His graduate-level college courses in information security and forensics taught him how to properly preserve electronic evidence so that it is admissible in U.K. courts. For the information from a laptop to be admissible, he says, the hard drive needs to be removed and cloned, and then the clone is examined while the original evidence is left untouched.
But his bosses aren't interested in that. "The process my managers want me to follow is inappropriate," he says -- namely, they advise him to skip the cloning step and examine the hard drive straight off. "It's highly unlikely that they would ever be able to bring a successful prosecution [because] they insist on using a practice that would invalidate any evidence obtained as a result."
Daryl is an exception when it comes to legal knowledge among IT professionals. It's more common that the IT manager doesn't know how to correctly preserve evidence, and probably doesn't even know what information might be legally relevant, says Jason M. Shinn, an attorney with Lipson, Neilson, Cole, Seltzer & Garin PC who specializes in electronic discovery and technology issues in employment law.
That's why both in-house legal counsel and HR should be involved in monitoring activity, he advises.
The Conscientious Objector
"Our department philosophy is that if the users fear us, the job gets 10 times harder," says Dan Olson, IT director at Farstad Oil Inc., a Minot, N.D., company with 500 employees. "Fear leads to coverup and spin. When we are trying to find [the cause of] a problem, what we need is the truth."
Fear of IT used to be a problem at Farstad. In the mid-1990s, after a manager caught an employee spending too much time in online chat rooms, IT was directed to monitor employees and report whenever they were doing anything non-work-related on their PCs.

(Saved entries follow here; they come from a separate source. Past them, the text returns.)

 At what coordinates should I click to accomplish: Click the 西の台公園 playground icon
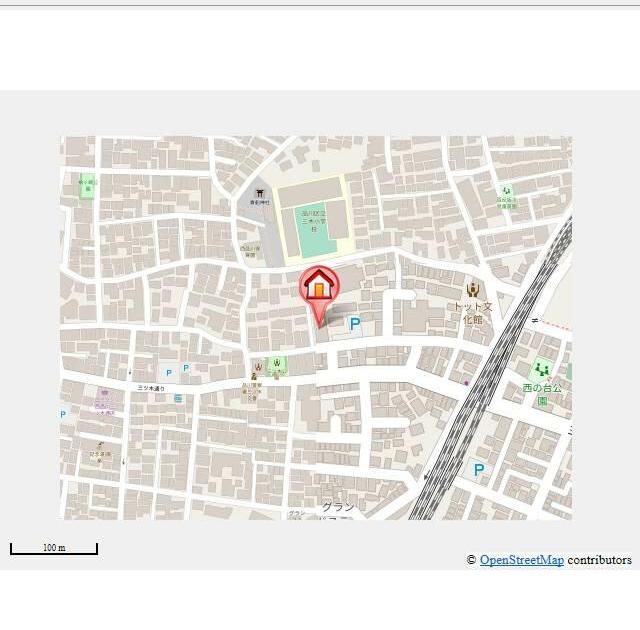(x=541, y=369)
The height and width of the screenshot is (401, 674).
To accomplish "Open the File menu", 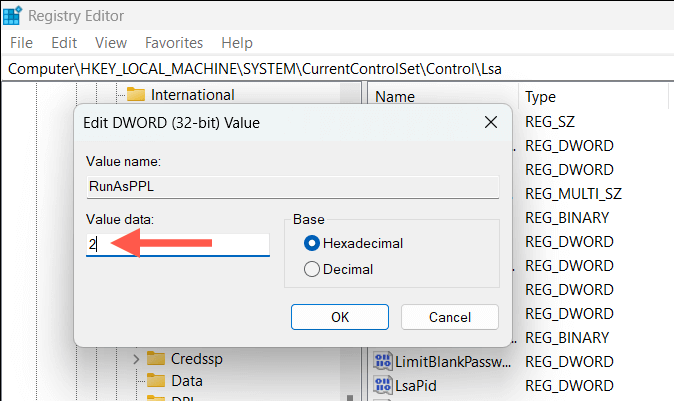I will 21,43.
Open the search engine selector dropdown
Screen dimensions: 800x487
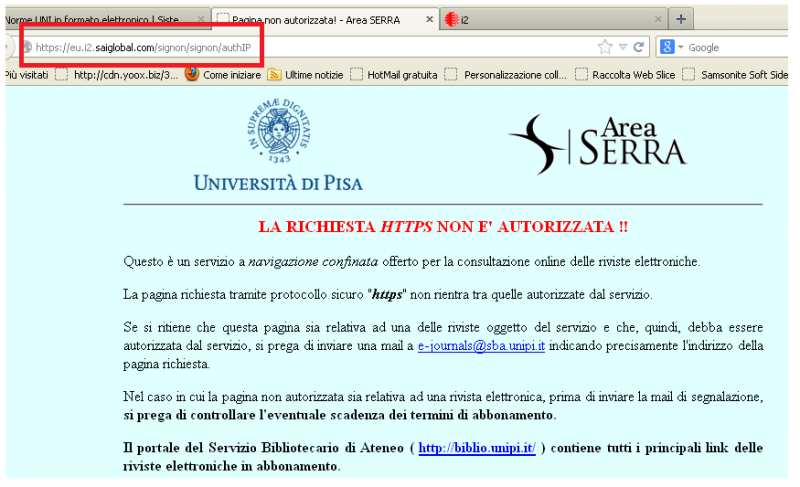tap(680, 47)
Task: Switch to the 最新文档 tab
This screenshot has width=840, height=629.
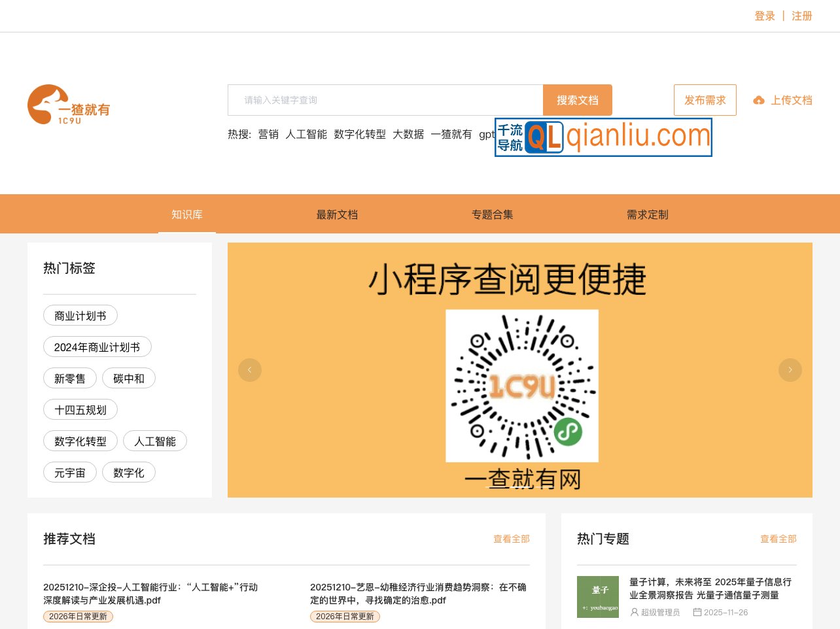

"We had never agreed to that, nor were we consulted on it," Olson says. He mostly ignored the directive, partly because it was never a written policy, but even so, "the next two years were miserable for [IT], as everyone feared that we would assume they were guilty until proven innocent."
At one point, Farstad management became concerned that employees were using IM, a popular communication method among the company's scattered locations, for personal business. A memo cautioning employees about this caused even more upset among them, says Olson. "I remember one time carrying boxes through accounts receivable and people clicking their mice and quickly closing windows as I walked by."
That fear was counterproductive, says Olson. If employees' PCs caught a virus, for example, Olson would have trouble getting them to tell him what they had been doing or what Web sites they had visited.